Hello Folks,
This is my first post here.
I am trying to emulate Linux 'sort' command through Perl. I got following
code through Internet to sort the text file:
# cat sort.pl
my $column_number = 2; # Sorting by 3rd column since 0-origin based
my $prev = "";
for (
map { $_->[0] }
sort { $a->[1] cmp $b->[1] }
map { [$_, (split)[$column_number]] }
<>
) {
print unless $_ eq $prev;
$prev = $_;
}
Suppose I want to sort the data of text file having following rows &
columns:
# cat test.out
jhvXgF U13GWt 3OvMCf VMkAWj
4ewejk pFnjd4 ie0hZF pPipQJ
4ewejk 4sqprx ie0hZF cqtexi
FT9mWp d4fgMB gvZRJU XRRu0N
hnzI2c GXAXWF 6xKH7A 3dLh18
When I sort it using the 'sort' command by 3rd column I get following
output:
# sort -u -k 3 test.out
jhvXgF U13GWt 3OvMCf VMkAWj
hnzI2c GXAXWF 6xKH7A 3dLh18
FT9mWp d4fgMB gvZRJU XRRu0N
4ewejk 4sqprx ie0hZF cqtexi
4ewejk pFnjd4 ie0hZF pPipQJ
However when I sort the same text file by 3rd column using the piece of
code, I get following:
jhvXgF U13GWt 3OvMCf VMkAWj
hnzI2c GXAXWF 6xKH7A 3dLh18
FT9mWp d4fgMB gvZRJU XRRu0N
4ewejk pFnjd4 ie0hZF pPipQJ
4ewejk 4sqprx ie0hZF cqtexi
Difference can be seen the last 2 row values of 2nd column.
The reason being 'ie0hZF' is repeated twice in 3rd column and also
corresponding values in 1st column are same - '4ewejk' so discrepancy has
occured in 2nd column.
Can anybody help me fix the bug in the above code.
Also as I am a beginner in Perl, I couldn't understand the code completely
so once the bug is fixed if someone could explain it line by line, I would
be grateful to him/her...
Cheers,
Parag

## To do
[1] In the Perl sort forum post, echo everything from "Also as I am" down to "grateful to him/her...".
[2] In the Perl sort forum post, what command was used to sort test.out by the third column?

## Provided material
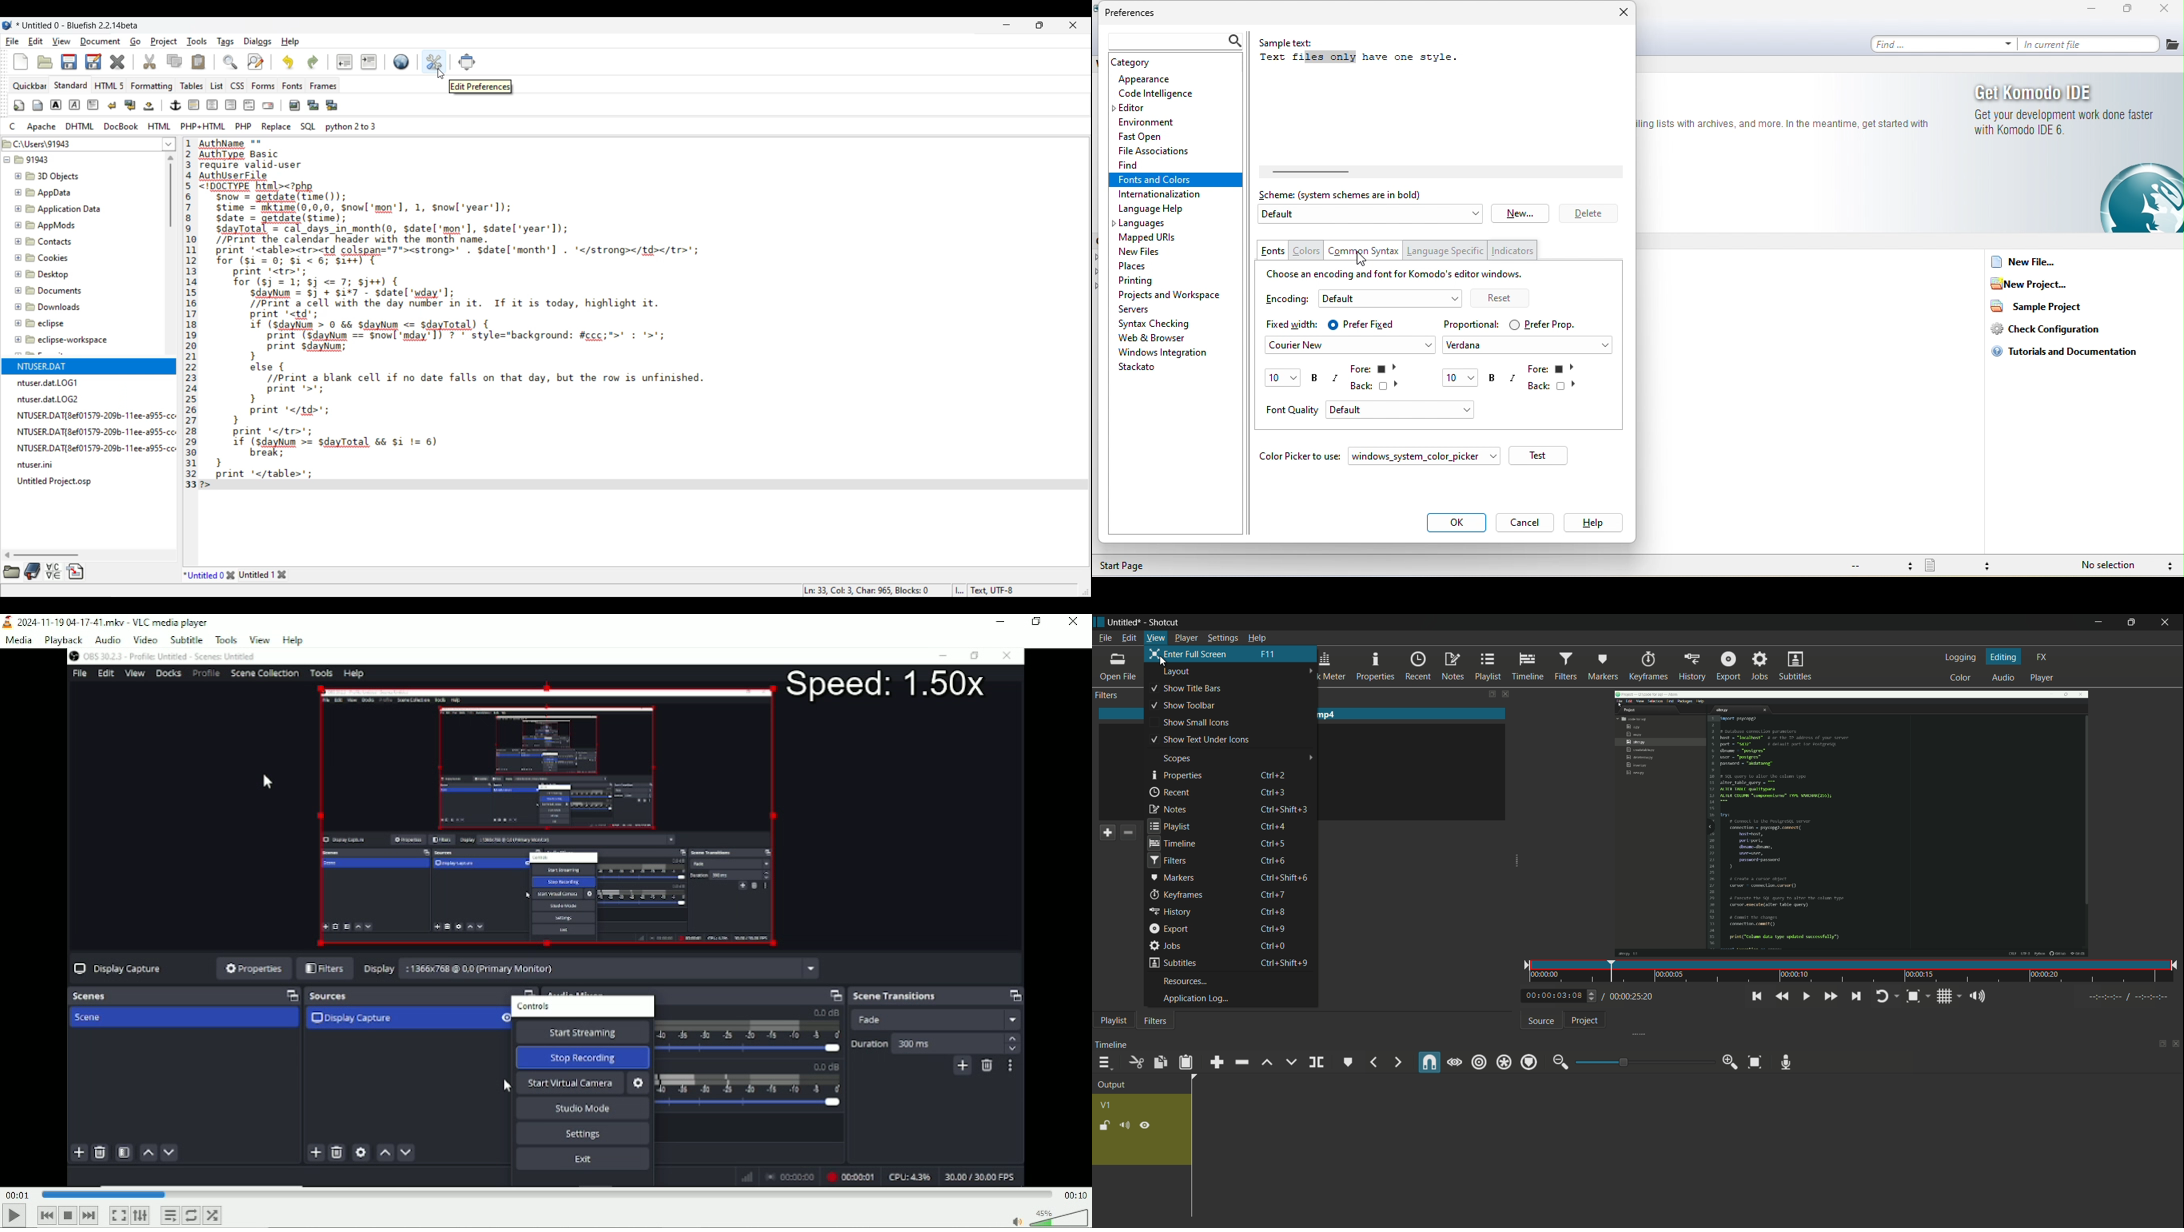 This screenshot has height=1232, width=2184. Describe the element at coordinates (1224, 638) in the screenshot. I see `settings` at that location.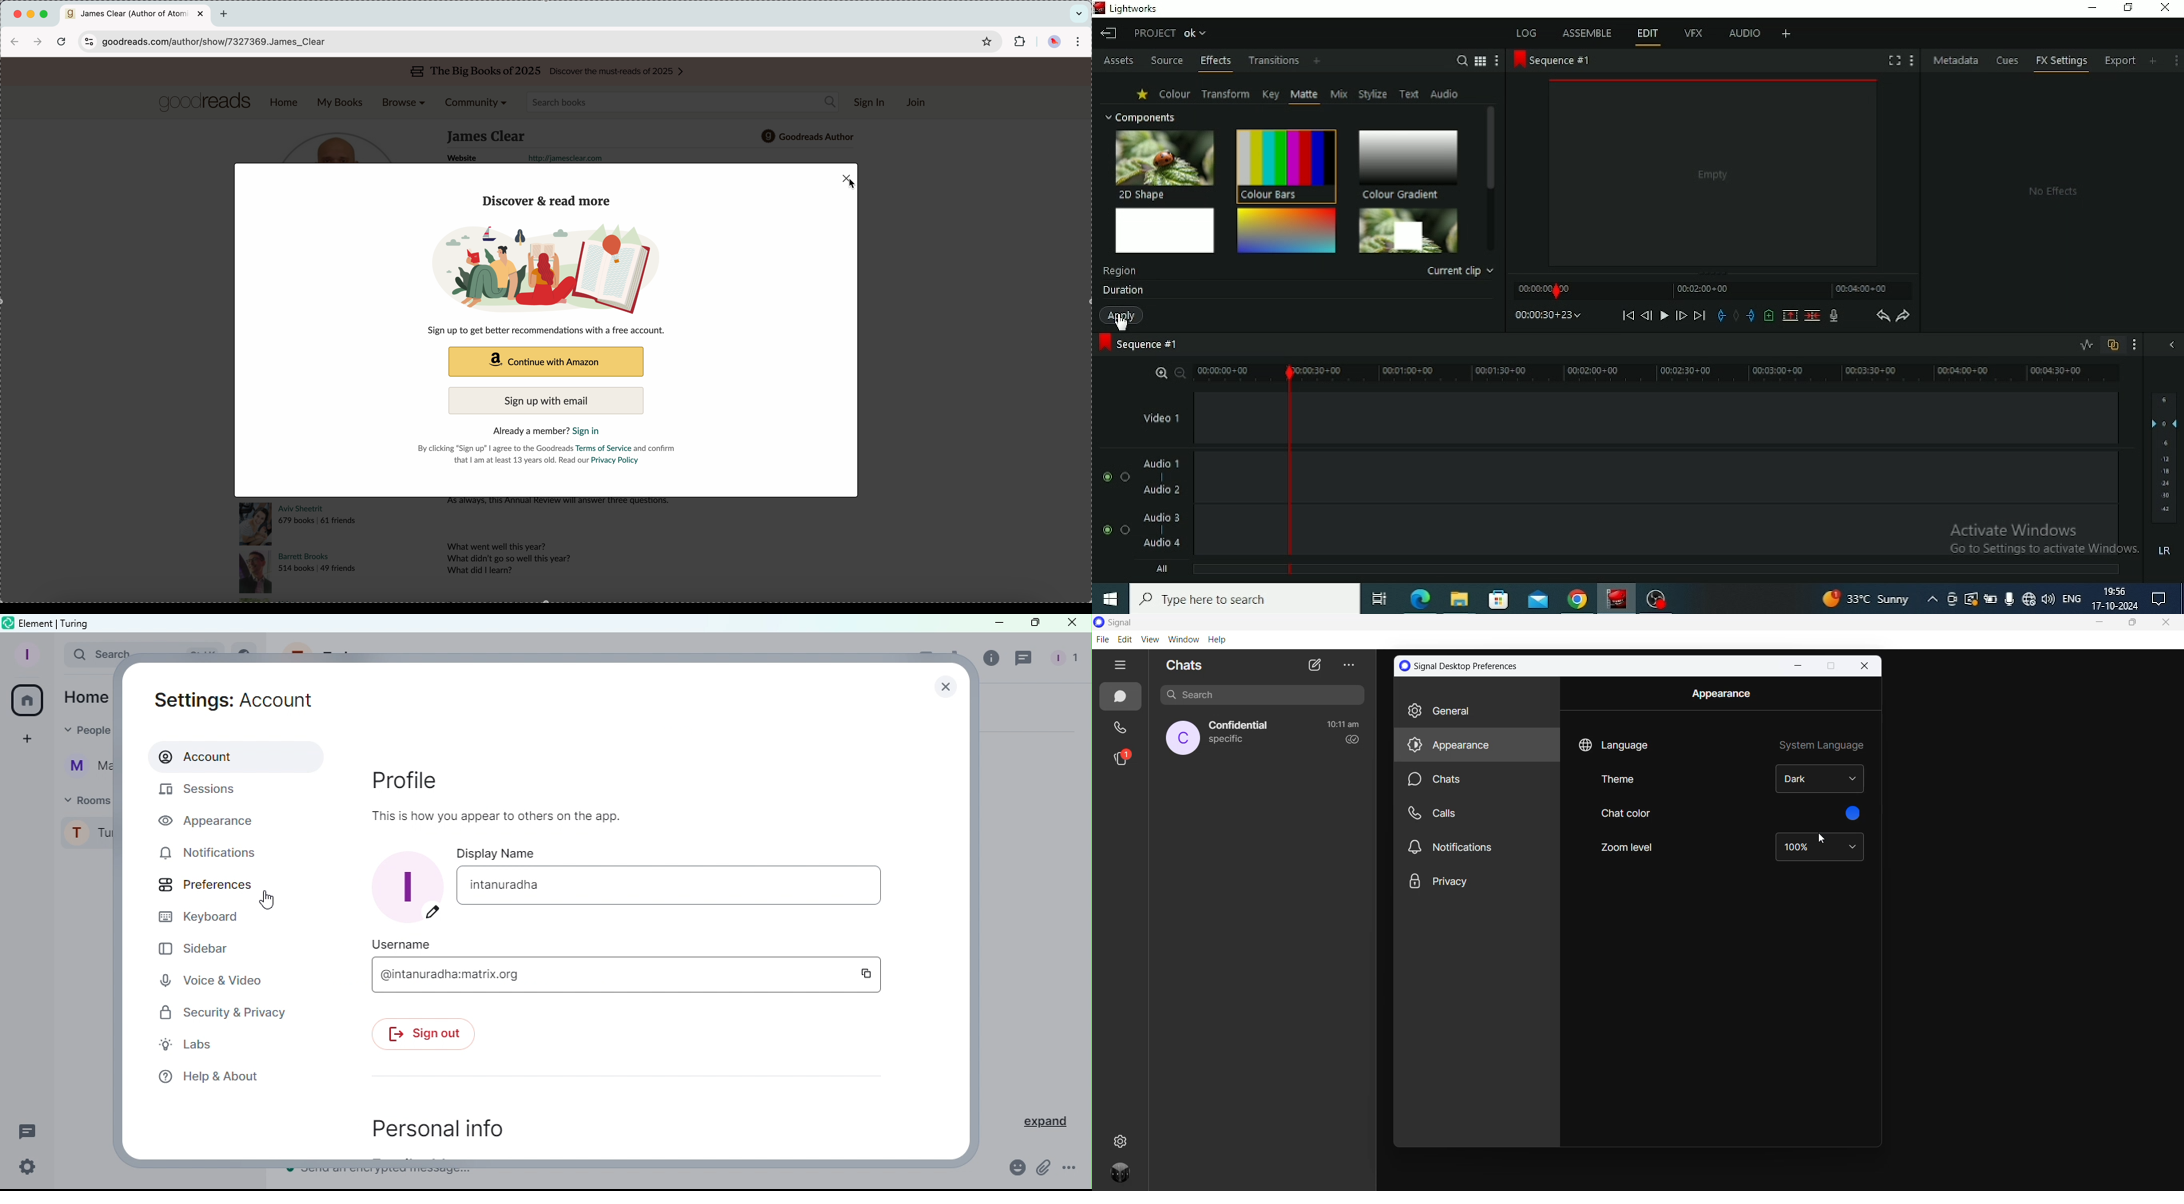  Describe the element at coordinates (2086, 344) in the screenshot. I see `Toggle audio level editing` at that location.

## Per-task outputs
[1]
Also as I am a beginner in Perl, I couldn't understand the code completely
so once the bug is fixed if someone could explain it line by line, I would
be grateful to him/her...

[2] sort -u -k 3 test.out